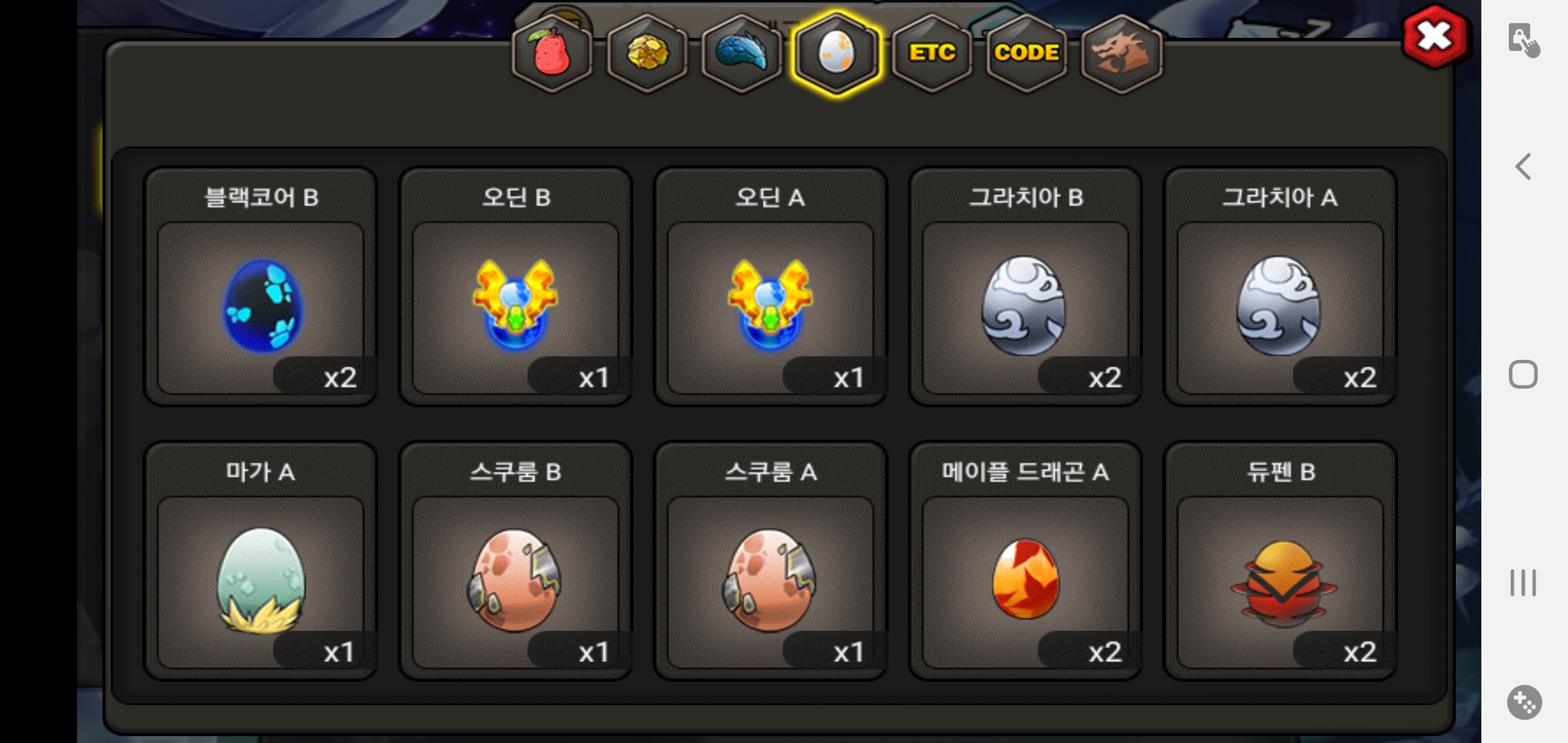Open the ETC tab

pyautogui.click(x=932, y=54)
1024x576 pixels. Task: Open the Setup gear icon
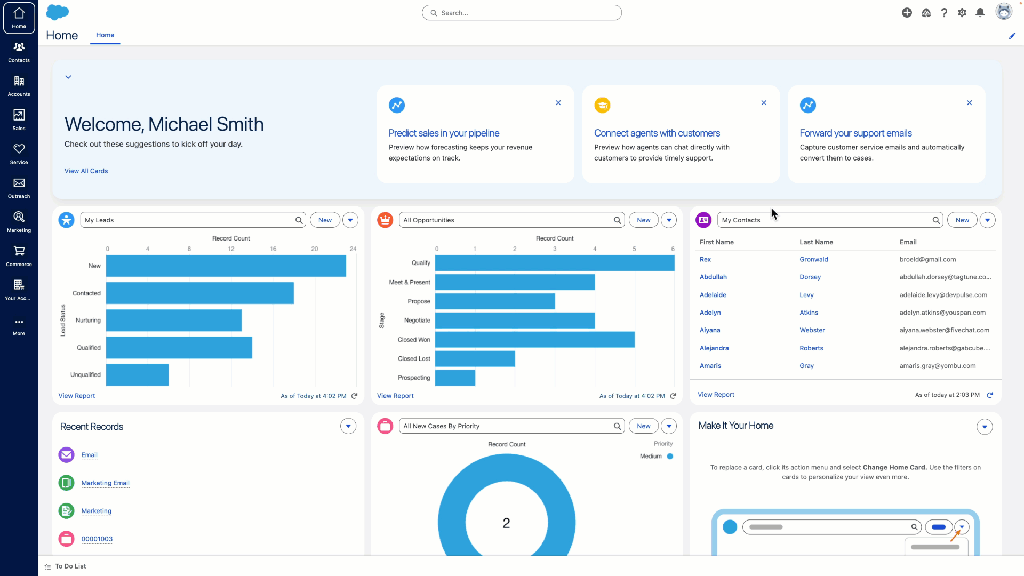[961, 13]
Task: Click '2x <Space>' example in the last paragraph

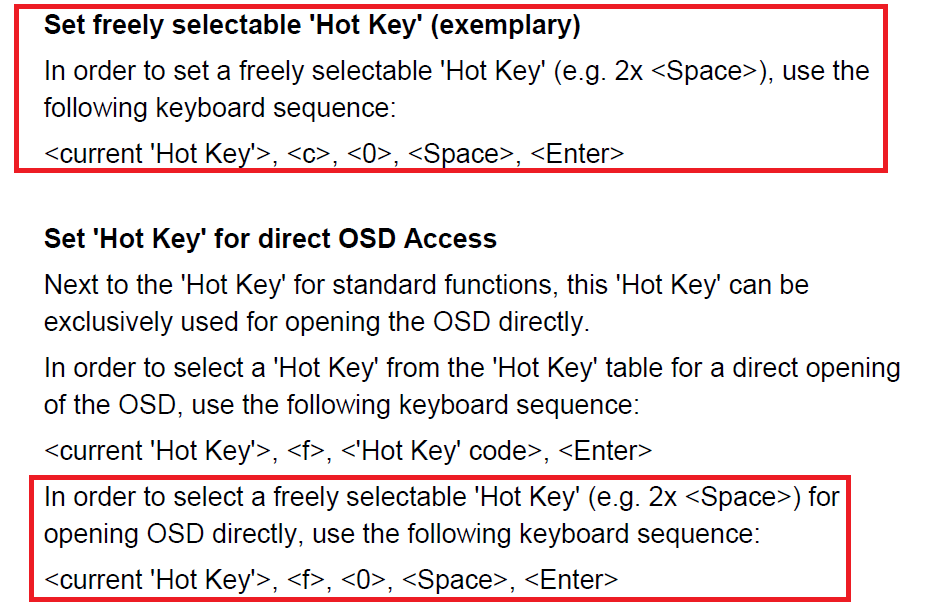Action: 720,497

EXERCISE INSTRUCTIONS – Please rewrite all of the data above, substituting "Instruction" for "Task" and keeping everything else unchanged. Leave the pictures out.

THE REPLY –
Open the ETC tab

pyautogui.click(x=932, y=54)
1024x576 pixels. Instruction: Open the Setup gear icon
[961, 13]
Instruction: Click '2x <Space>' example in the last paragraph

Action: 720,497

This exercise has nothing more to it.